In a Nov. 13 statement, Archbishop Stanisław Gądecki said: "Before McCarrick's nomination to Washington, the pope did not receive from the American bishops full and complete information about his moral behavior, and McCarrick himself lied -- in a letter of Aug. 6, 2000 -- that he had no sexual relations with anyone."
The archbishop of Poznań was referring to a section of the 461-page report which said that John Paul II asked the apostolic nuncio to the United States in 2000 to contact four New Jersey bishops about whether McCarrick had behaved improperly with young adults.
The bishops confirmed that the then archbishop of Newark had shared a bed with young men, "but did not indicate with certainty that McCarrick had engaged in any sexual misconduct."
The report concluded that three of the four bishops gave the Vatican "inaccurate and incomplete information."
The Catholic University of Lublin was founded by the Polish bishops in 1918. It was shut down during the Nazi occupation and many of its professors and students were executed.
In 1954, Karol Wojtyła, the future John Paul II, began to lecture on ethics at the university. He was appointed to the Chair of Ethics in the university's Department of Christian Philosophy, forming a link to the institution that lasted until his election as pope in 1978.

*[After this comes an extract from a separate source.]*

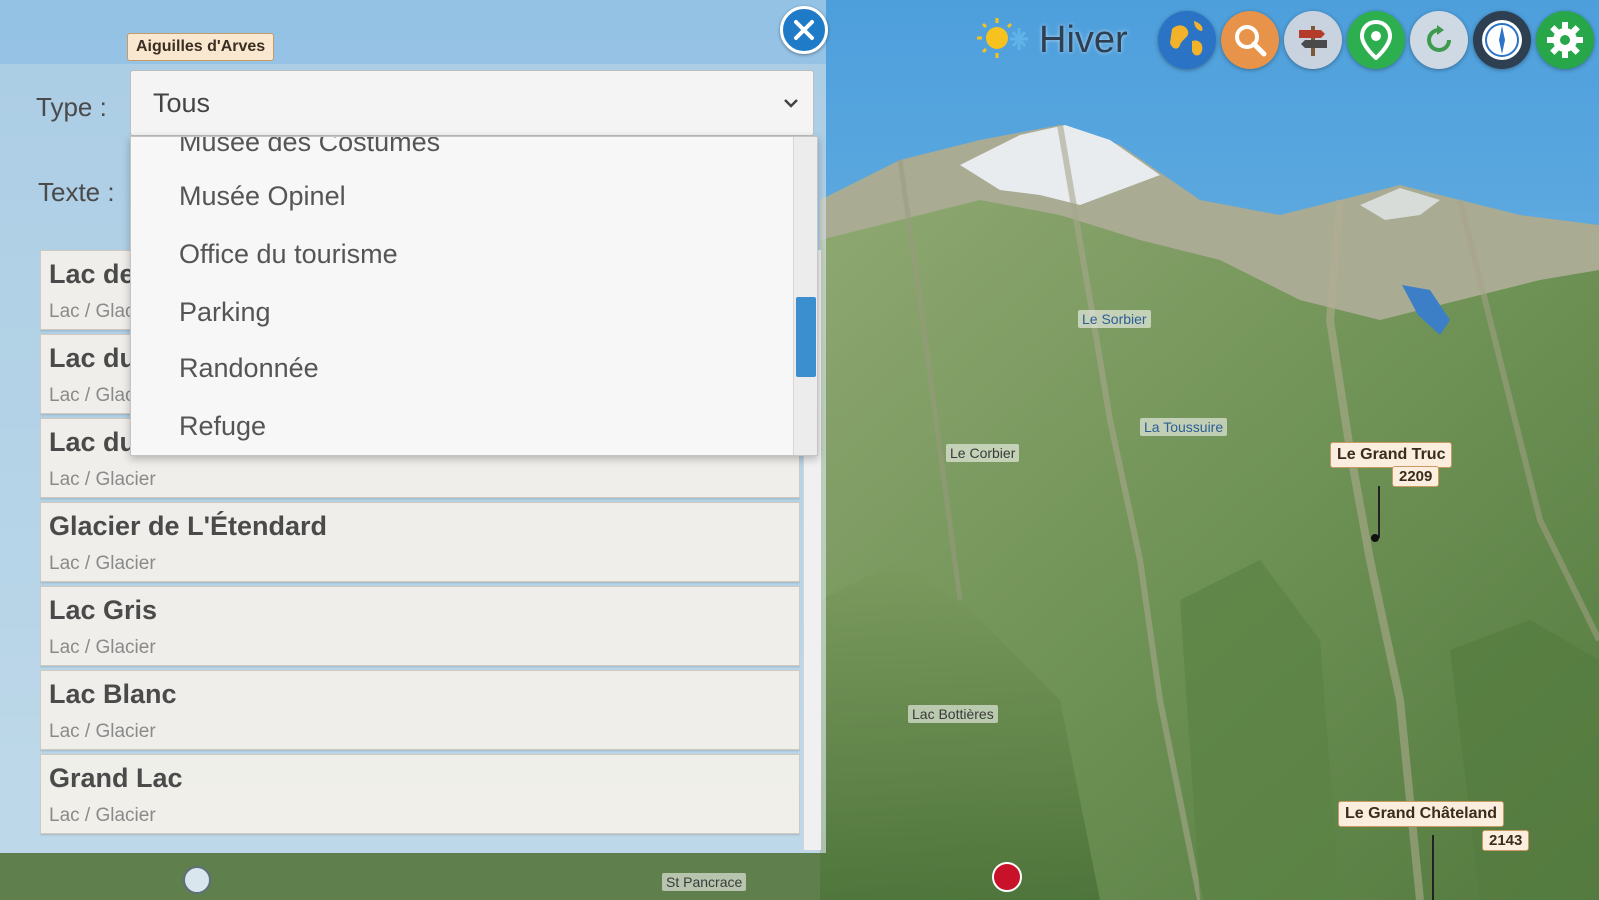 This screenshot has height=900, width=1599. What do you see at coordinates (182, 102) in the screenshot?
I see `type-select-value: Tous` at bounding box center [182, 102].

He visited KUL in June 1987, giving a speech in which he said that academic institutions were called to "build up a community of people free in the truth."
Months after the pope's death in 2005, KUL adopted its present name: the John Paul II Catholic University of Lublin.
Last month, KUL's rector, Fr. Mirosław Kalinowski, urged academics across the world to sign an appeal committing themselves to promoting the teachings of St. John Paul II.
The statement by the rector's college concluded: "St. John Paul II's person, personalistic style of action and teaching are for us an example, a source of inspiration, and a marker in our daily struggle for the respect for the dignity and sacred inviolability of every human person."
"They indeed represent the highest imperative urging the protection of children and adolescents, that is the people most exposed to exploitation and various forms of manipulation."